◆ Selected passage
※ ※ ※

This new centralized constitutional system was ratified by the next Republican president, Dwight Eisenhower, during the 1950s. Ever since, America has been a progressive state, reflecting the progressive commitment to centralized and unlimited power in all its constitutional arrangements.

Starting with Eisenhower’s interstate highway system, the federal government quickly learned to use federal funds to coerce states into match-funding federal programs. That became the blueprint for the federal takeover of state health-care programs known as Medicaid, and for hundreds of similar programs that force states to match-fund and administer progressive policy priorities.

Next were Richard Nixon’s amendments to the Clean Air Act, whereby the federal government quickly learned to use the threat of federal regulation to force states to implement and administer progressive policy priorities on the regulatory front.

And as the federal government was using its expanded powers of taxation and regulation to establish de facto control of state governments, an even more sinister process was under way: the presidency’s steady absorption of power from Congress and the federal judiciary.

It is a process the other two branches have been all too willing to aid and abet. The progressive Warren and Burger Courts removed one area after another from the realm of legislation altogether, permanently enshrining progressive policy positions, such as abortion rights, as the law of the land, impervious to democratic deliberation.

Meanwhile, Congress is well on its way to delegating virtually all rulemaking authority to the executive branch, which nowadays produces the vast majority of “legislation” in America, in the form of agency rulemaking. Courts have abetted that process also, embracing doctrines of “deference” that let agencies do virtually whatever they want with the powers that Congress has delegated, regardless of what Congress intended to delegate.

※ ※ ※

◆ Stored data

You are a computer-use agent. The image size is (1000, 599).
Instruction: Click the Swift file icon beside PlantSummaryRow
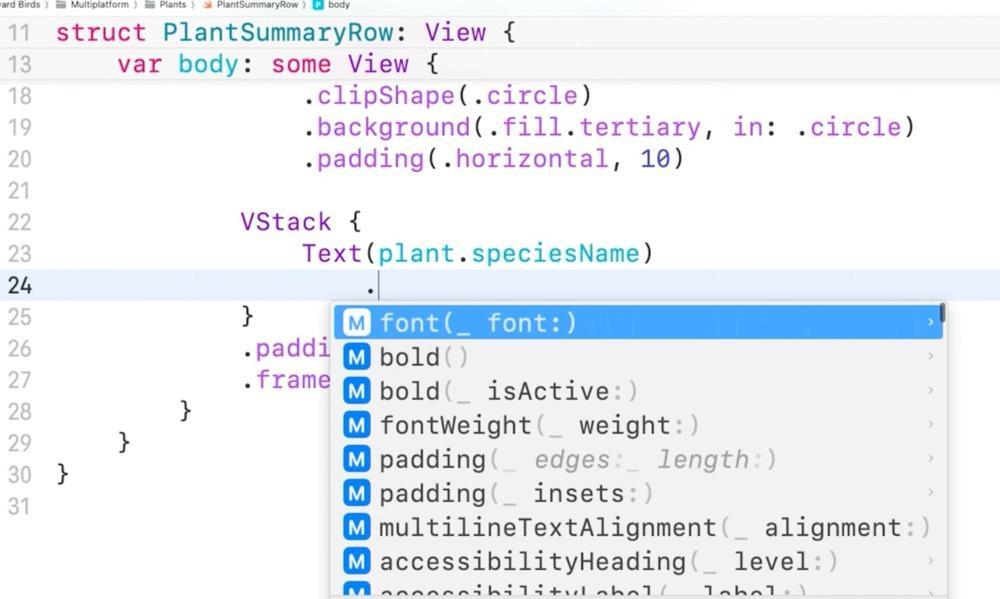207,5
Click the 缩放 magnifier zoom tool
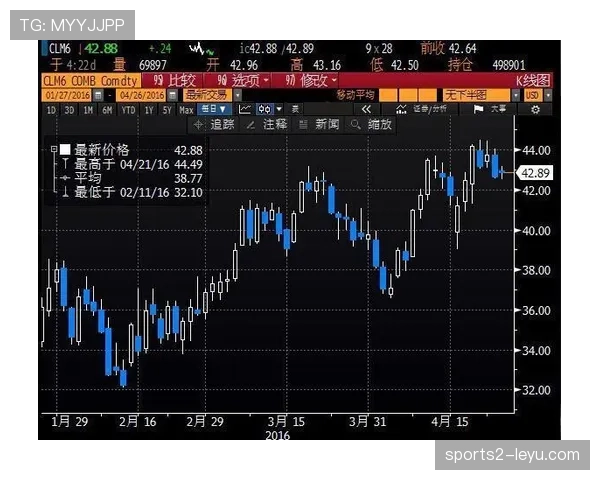Viewport: 600px width, 480px height. point(373,124)
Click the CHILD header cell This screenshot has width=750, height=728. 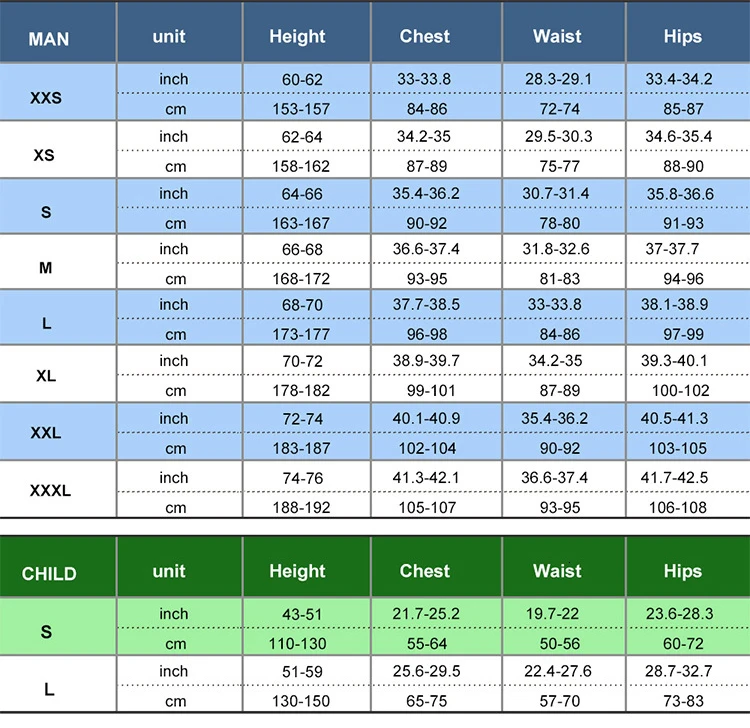tap(49, 574)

※ ※ ※

◆ Exercise tasks
• 1. Answer these questions using the passage on federal power:
(a) Which president ratified the new centralized constitutional system during the 1950s?
(b) Whose amendments to the Clean Air Act are named?
(c) Which two Courts removed one area after another from the realm of legislation?
• 2. Copy from the passage on federal power, starting at "Meanwhile, Congress is" and ending at "intended to delegate.".

◆ Answers below
• 1.
(a) Dwight Eisenhower
(b) Richard Nixon's
(c) The Warren and Burger Courts

• 2.
Meanwhile, Congress is well on its way to delegating virtually all rulemaking authority to the executive branch, which nowadays produces the vast majority of “legislation” in America, in the form of agency rulemaking. Courts have abetted that process also, embracing doctrines of “deference” that let agencies do virtually whatever they want with the powers that Congress has delegated, regardless of what Congress intended to delegate.